Awesome

PixelFace+: Towards Controllable Face Generation and Manipulation with Text Descriptions and Segmentation Masks

By Xiaoxiong Du, Jun Peng, Yiyi Zhou, Jinlu Zhang, Siting Chen, Guannan Jiang, Xiaoshuai Sun, Rongrong Ji.

MM '23: Proceedings of the 31st ACM International Conference on Multimedia

DEMO VIDEO

Introduction

This repository is pytorch implementation of PixelFace+. PixelFace+ utilizes both mask and text features for highly controllable face generation and manipulation. We propose the GCMF module to achieve better decoupling. Additionally, to enhance the alignment between generated images and text, we introduce a regularization loss function based on CLIP. The framework diagram of PixelFace+ is shown below: The Framework of PixelFace+

Citation

@inproceedings{10.1145/3581783.3612067,
author = {Du, Xiaoxiong and Peng, Jun and Zhou, Yiyi and Zhang, Jinlu and Chen, Siting and Jiang, Guannan and Sun, Xiaoshuai and Ji, Rongrong},
title = {PixelFace+: Towards Controllable Face Generation and Manipulation with Text Descriptions and Segmentation Masks},
year = {2023},
isbn = {9798400701085},
publisher = {Association for Computing Machinery},
address = {New York, NY, USA},
url = {https://doi.org/10.1145/3581783.3612067},
doi = {10.1145/3581783.3612067},
pages = {4666–4677},
numpages = {12},
keywords = {controllable face generation, face editing},
series = {MM '23}
}

Prerequisites

python 3.6
pytorch 1.10.0
pytorch-fid 0.2.1
torchvision 0.11.1

Data preparation

Multi-Modal-CelebA-HQ Dataset [Link]

Before training, please dowload the dataset2.json (which has been compressed as a zip file), and place the file in the MMceleba dataset directory.

Training

Preparing your settings.
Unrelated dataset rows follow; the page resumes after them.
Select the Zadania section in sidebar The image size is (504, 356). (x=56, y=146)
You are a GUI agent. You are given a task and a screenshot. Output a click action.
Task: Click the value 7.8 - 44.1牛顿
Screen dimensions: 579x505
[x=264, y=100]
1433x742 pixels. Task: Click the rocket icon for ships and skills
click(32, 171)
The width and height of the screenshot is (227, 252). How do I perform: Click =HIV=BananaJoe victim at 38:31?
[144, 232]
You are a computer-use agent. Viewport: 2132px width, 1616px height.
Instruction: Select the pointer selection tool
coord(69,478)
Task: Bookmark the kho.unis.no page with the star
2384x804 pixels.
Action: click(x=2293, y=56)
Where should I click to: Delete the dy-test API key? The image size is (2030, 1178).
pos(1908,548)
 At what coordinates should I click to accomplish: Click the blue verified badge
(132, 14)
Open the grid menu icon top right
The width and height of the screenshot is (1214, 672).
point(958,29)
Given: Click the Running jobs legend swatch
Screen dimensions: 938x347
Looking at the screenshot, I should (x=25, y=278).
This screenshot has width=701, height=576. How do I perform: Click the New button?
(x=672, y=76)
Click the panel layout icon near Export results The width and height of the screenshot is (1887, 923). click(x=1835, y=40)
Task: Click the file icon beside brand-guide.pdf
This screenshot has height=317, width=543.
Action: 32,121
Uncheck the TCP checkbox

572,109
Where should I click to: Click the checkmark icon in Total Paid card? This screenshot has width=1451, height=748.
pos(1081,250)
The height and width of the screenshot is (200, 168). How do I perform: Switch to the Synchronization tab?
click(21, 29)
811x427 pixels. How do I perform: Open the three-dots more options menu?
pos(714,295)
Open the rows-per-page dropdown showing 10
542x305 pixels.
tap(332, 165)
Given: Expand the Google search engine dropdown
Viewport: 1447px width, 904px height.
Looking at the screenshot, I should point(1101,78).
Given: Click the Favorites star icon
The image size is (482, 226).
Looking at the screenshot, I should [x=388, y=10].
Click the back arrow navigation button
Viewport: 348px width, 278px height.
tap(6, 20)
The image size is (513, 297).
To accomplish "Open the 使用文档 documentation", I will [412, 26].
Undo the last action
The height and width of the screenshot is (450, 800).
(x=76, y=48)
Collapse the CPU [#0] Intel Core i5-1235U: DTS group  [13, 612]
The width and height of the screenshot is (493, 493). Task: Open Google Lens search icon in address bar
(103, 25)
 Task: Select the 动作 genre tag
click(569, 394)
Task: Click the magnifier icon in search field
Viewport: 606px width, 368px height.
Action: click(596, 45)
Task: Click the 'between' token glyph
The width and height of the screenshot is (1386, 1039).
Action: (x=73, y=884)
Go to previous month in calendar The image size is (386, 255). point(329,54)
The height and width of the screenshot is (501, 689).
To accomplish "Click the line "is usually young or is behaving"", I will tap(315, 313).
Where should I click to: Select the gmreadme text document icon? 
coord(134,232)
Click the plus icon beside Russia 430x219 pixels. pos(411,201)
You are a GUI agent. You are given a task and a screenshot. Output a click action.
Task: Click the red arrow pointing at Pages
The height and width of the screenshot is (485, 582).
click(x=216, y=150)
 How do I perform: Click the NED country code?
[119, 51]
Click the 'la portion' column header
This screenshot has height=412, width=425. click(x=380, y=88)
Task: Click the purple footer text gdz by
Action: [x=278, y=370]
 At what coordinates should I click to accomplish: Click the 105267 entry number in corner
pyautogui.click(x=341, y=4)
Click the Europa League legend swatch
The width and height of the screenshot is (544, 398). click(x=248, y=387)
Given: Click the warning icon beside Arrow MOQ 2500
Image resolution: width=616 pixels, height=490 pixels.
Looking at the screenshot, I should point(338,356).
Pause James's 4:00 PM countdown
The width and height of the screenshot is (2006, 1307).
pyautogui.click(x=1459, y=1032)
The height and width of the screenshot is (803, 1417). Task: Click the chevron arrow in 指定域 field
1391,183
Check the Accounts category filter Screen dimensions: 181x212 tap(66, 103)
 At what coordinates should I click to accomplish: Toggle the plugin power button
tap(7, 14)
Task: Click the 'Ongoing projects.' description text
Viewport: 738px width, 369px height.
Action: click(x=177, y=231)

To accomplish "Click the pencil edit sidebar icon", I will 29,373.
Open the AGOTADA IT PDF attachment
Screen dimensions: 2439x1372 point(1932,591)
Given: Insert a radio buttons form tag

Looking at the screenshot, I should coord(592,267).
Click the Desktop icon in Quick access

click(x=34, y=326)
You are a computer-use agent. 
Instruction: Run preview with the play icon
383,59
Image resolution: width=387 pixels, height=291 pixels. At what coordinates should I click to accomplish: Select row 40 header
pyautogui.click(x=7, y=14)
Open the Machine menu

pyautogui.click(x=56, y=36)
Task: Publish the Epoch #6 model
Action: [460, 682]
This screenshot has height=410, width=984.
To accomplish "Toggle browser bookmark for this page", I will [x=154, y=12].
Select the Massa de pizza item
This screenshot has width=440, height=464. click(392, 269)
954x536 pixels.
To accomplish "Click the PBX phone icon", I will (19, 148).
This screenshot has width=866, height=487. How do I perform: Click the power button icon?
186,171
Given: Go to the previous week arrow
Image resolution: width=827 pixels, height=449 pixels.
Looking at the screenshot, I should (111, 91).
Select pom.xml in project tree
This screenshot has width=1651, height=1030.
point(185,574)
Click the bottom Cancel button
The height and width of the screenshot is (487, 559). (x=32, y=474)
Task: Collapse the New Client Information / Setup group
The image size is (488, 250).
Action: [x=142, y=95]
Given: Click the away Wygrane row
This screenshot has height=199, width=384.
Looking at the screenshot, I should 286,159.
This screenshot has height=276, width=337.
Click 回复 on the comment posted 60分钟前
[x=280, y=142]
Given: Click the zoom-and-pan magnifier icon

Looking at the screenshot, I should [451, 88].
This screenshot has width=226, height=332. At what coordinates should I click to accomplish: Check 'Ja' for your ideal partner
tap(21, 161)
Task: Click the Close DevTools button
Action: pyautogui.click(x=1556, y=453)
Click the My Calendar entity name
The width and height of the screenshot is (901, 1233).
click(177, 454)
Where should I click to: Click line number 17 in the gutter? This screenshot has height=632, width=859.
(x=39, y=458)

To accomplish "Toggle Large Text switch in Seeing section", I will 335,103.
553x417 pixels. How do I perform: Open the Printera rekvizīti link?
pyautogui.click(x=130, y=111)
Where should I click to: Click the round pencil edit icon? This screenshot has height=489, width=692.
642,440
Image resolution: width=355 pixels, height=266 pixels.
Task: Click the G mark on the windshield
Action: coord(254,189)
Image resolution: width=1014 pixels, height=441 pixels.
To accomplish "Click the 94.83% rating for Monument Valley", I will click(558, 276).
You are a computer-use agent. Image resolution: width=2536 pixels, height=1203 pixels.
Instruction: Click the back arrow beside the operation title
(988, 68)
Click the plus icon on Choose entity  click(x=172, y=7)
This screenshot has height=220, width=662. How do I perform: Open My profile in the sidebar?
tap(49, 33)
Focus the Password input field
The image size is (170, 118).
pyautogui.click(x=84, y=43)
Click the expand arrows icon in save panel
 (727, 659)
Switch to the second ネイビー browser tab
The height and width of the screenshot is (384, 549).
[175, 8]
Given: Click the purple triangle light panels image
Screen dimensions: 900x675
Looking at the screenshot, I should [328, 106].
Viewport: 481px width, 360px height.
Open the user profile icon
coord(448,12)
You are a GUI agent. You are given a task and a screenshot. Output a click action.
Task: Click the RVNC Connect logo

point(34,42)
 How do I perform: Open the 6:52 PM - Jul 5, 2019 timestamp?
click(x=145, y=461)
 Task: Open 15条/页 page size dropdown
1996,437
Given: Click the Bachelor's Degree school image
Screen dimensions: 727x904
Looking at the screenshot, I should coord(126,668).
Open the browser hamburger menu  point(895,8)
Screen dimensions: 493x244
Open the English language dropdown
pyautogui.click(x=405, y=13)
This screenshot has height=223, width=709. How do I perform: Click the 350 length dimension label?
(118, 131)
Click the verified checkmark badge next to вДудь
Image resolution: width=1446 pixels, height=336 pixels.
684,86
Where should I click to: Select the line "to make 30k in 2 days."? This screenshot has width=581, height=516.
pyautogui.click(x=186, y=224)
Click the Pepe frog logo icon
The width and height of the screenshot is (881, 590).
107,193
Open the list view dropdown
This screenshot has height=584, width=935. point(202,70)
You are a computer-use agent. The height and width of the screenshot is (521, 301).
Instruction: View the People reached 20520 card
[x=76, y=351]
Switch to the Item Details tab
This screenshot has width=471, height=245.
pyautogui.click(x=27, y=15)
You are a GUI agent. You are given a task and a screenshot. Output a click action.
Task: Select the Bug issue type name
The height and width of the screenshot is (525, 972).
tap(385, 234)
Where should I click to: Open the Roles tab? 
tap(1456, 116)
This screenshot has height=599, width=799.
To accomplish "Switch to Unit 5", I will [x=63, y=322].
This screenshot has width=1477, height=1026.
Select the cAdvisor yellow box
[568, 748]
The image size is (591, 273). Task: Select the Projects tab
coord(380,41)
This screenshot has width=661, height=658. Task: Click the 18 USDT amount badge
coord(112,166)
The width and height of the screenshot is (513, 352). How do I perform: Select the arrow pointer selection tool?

To train a model, you should modify code/cfg/mmceleba.yml to adjust the settings you want. The default configuration is to train on MMceleba with input and output image resolution set to 256*256, and BatchSize set to 4. Increasing the BatchSize may result in a decrease in semantic alignment after training, as a larger BatchSize reduces the constraint of the CLIP regularization loss.
Training the model. run train.py under the main folder to start training:

cd /PixelFace+/code
CUDA_VISIBLE_DEVICES=0,1 torchrun --nproc_per_node  2 --master_port 10011  main.py --cfg cfg/mmceleba.yml

Testing the model. After training for more than 70 epochs, the model automatically evaluates its performance every ten epochs. If you need to modify the evaluation frequency, you can do so at line 675 in \code\trainer.py.

Testing

You can use the eval1 method(which at line 732 of \code\trainer.py) to generate iamges.

If you want to generate an image from your own description, you may can try to put the code of sample.py to \code\trainer.py.

Pretrain Model

Dowload the pretrain model. The Model link: https://pan.baidu.com/s/1ARSjz6IXCO2-8qf1Tf9p-A?pwd=qwer, the file extraction code:qwer.
Modify the cfg file\code\cfg\mmceleba.yml to use the pretrain model:

TRAIN:
  FLAG: True

  ##### Modify This Line #####
  NET_G: '/PATH/TO/PRETRAIN/MODEL'

  B_NET_D: True
  BATCH_SIZE: 4  
  MAX_EPOCH: 100
  SNAPSHOT_INTERVAL: 1  
  DISCRIMINATOR_LR: 0.004
  GENERATOR_LR: 0.002

Acknowledgement

Thanks for a lot of codes from PixelFolder and PixelFace.